■ **ITENS LISTADOS**:
········
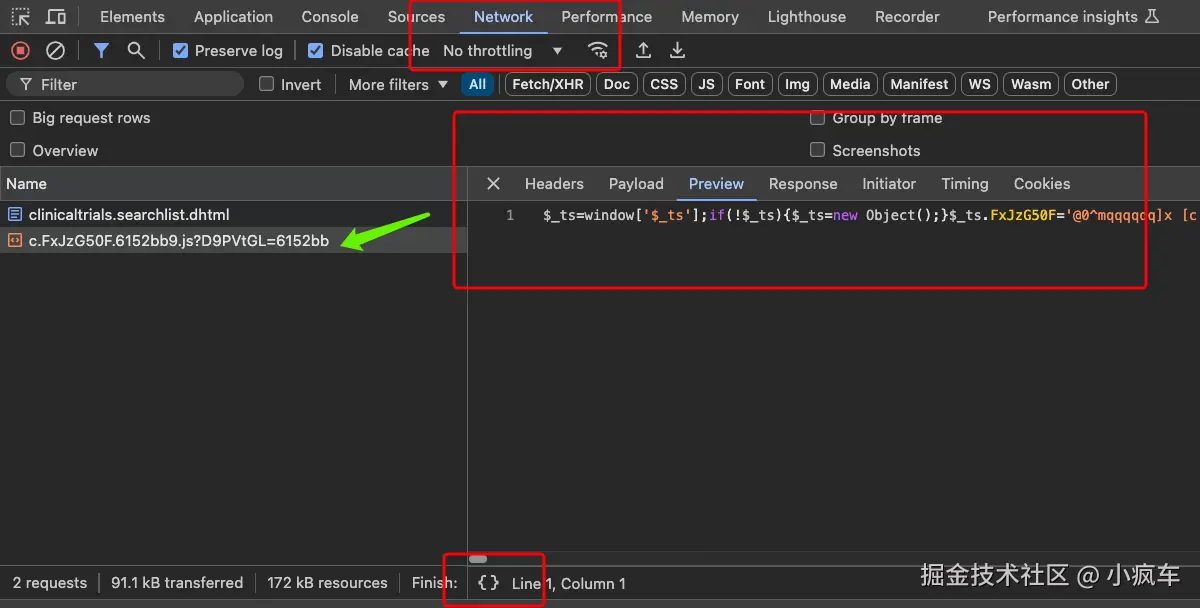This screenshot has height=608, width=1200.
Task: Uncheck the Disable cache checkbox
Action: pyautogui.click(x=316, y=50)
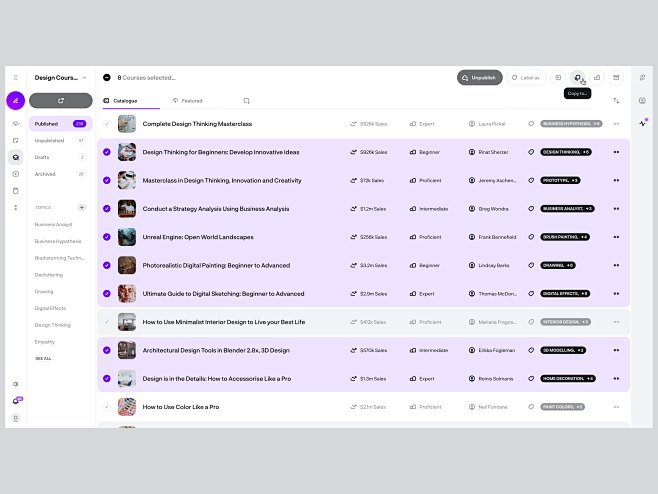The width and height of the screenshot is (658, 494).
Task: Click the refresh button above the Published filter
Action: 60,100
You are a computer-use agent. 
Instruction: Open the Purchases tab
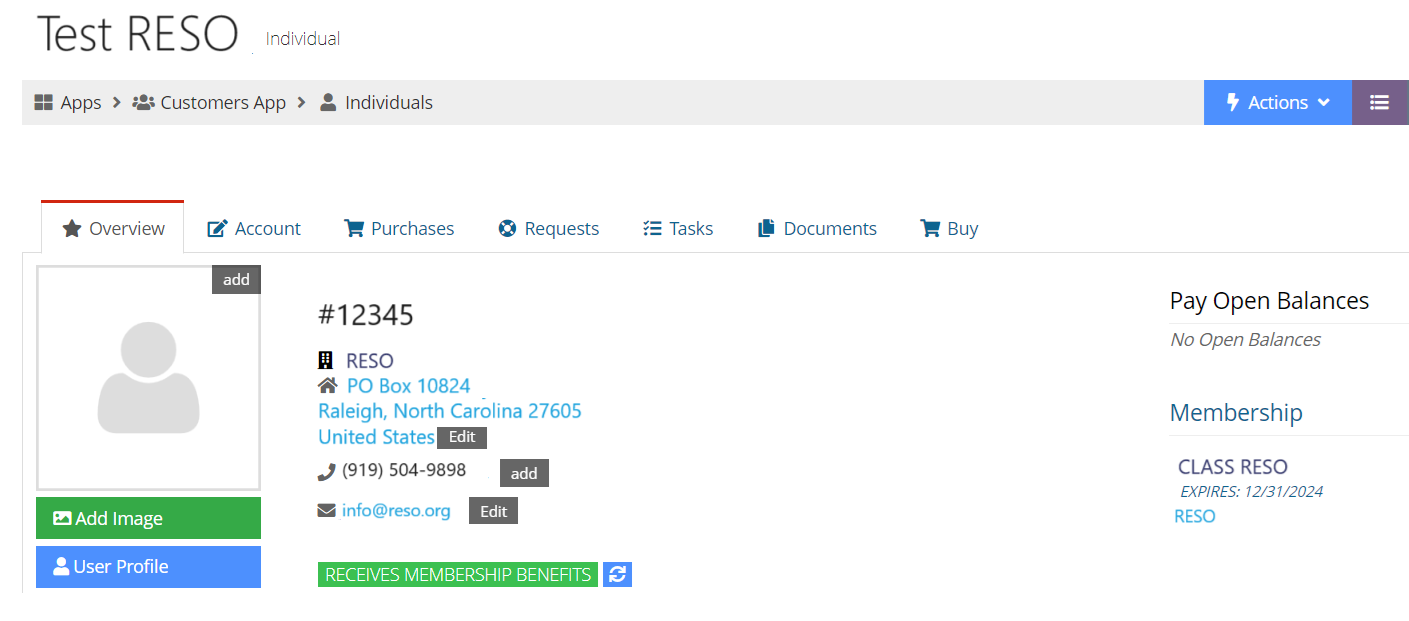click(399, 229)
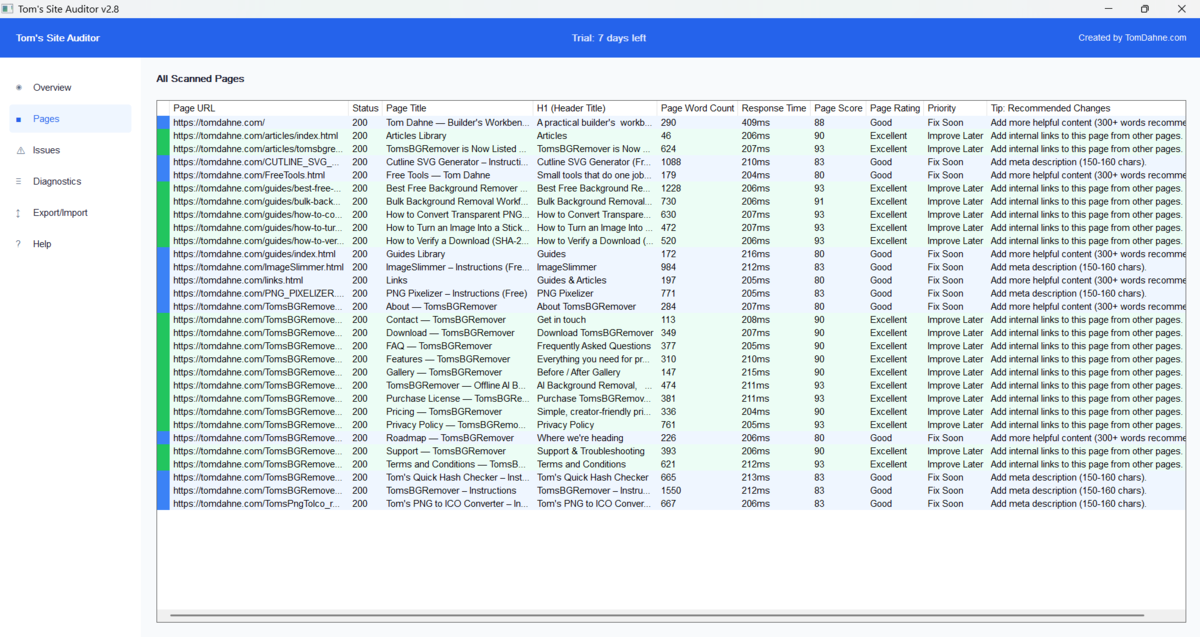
········
■ **INSTRUÇÕES DA TAREFA**:
Reescreva todas as linhas dos itens acima como uma lista JSON de strings, com uma string para cada linha e sem as linhas em branco. Deixe as imagens fora da resposta.

■ **RESPOSTA AO EXERCÍCIO**:
[
  "This screenshot has height=608, width=1200.",
  "Task: Uncheck the Disable cache checkbox",
  "Action: pyautogui.click(x=316, y=50)",
  "The width and height of the screenshot is (658, 494).",
  "Task: Click the refresh button above the Published filter",
  "Action: 60,100",
  "You are a computer-use agent. ",
  "Instruction: Open the Purchases tab",
  "click(399, 229)"
]